Device plugin does not detect new or updated VF resources, must kill Pod or redeploy

xagent003 commented 4 years ago

The device plugin only detects device info as a one shot when it starts up. VFs need to be created and drivers bound (if using something besides default kernel driver) BEFORE we create the sriov device-plugin's ConfigMap and spin up the device-plugin daemonset. I accidentally did it other way around, and did not see the device plugin discovering the newly created resource. The capacity/allocatable was reported as zero.

Only way to fix this was to kill each pod (easier to just kubectl delete the daemonset, then re-apply)

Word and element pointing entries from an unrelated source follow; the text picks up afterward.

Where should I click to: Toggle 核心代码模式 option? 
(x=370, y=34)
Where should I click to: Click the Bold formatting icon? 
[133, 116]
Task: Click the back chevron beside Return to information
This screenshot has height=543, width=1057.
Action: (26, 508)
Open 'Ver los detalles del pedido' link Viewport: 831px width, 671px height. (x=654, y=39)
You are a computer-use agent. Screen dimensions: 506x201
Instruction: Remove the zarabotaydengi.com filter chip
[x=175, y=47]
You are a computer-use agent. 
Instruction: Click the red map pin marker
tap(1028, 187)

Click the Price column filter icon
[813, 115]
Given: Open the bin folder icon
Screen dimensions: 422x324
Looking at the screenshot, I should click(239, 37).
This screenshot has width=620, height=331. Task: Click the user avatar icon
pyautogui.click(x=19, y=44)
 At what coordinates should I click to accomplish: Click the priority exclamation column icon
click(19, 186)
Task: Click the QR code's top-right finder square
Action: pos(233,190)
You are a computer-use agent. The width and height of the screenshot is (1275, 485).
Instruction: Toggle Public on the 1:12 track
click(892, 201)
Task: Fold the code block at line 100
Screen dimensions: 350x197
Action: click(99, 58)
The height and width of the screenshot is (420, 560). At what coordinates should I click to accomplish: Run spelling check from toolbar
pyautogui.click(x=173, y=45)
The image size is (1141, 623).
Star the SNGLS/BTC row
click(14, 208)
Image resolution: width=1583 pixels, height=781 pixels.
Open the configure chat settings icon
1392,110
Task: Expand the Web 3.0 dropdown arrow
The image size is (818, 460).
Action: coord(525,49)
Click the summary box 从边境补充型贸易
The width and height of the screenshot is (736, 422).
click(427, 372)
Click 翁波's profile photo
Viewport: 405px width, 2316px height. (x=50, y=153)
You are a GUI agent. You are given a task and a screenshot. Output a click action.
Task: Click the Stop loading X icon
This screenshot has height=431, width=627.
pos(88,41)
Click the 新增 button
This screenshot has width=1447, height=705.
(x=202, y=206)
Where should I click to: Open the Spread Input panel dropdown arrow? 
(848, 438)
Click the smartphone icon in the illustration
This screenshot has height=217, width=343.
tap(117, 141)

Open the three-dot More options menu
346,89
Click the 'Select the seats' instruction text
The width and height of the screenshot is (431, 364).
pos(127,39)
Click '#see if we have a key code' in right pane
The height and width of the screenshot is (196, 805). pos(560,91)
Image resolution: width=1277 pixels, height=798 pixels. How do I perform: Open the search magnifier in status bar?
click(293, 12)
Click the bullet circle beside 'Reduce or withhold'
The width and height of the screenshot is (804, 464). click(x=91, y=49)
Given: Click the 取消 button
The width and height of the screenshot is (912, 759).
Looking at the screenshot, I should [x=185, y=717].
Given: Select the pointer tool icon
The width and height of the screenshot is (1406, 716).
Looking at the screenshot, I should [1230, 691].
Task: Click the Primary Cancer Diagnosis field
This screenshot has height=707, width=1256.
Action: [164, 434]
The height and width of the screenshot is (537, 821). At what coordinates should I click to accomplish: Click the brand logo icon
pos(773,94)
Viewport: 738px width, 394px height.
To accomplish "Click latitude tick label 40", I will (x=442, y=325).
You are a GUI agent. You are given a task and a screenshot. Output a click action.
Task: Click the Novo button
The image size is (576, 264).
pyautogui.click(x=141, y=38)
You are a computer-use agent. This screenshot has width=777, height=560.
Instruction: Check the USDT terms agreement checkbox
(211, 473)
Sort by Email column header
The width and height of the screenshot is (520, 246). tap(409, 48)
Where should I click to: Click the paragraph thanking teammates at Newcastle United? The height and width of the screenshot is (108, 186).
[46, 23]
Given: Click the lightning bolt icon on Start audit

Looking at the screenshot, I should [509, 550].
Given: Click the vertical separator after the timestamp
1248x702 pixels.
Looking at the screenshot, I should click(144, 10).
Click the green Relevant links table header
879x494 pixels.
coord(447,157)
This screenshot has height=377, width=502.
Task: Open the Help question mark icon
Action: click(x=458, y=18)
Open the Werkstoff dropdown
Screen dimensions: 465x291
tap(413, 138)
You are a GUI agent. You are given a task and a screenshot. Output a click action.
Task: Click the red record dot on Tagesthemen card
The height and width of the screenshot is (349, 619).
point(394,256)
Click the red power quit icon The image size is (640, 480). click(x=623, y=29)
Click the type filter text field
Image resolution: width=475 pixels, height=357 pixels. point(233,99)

IMO, it should periodically monitor devices under its ConfigMap.

There may be cases where the VFs created under a NIC change.

Also, it doesn't place a strict requirement on the workflow of node configuration. We can spin up the DevicePlugin and its configMap, and configure the host networking later, as in my case where I deployed multus/sriov/deviceplugin, then realized I forgot to actually write to the "sriov_numvfs" file.

adrianchiris commented 4 years ago

I would say there are cases that need to be handled:

node state has changed (driver bound, sriov created) that caused change to a resource
config map changed

Today in both cases a restart to device plugin is required to properly report updated resources to kubelet. im +1 on adding support for it.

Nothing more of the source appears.